■ WORK INSTRUCTIONS ■
Can you rewrite the data with "dropdown" replaced by "menu" and everything else left unchanged?
•••••
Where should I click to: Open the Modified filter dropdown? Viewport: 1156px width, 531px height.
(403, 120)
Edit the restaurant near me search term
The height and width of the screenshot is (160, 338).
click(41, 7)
•••••
■ WRITTEN SOLUTION ■
Where should I click to: Open the Modified filter menu? Viewport: 1156px width, 531px height.
(403, 120)
Edit the restaurant near me search term
The height and width of the screenshot is (160, 338).
click(41, 7)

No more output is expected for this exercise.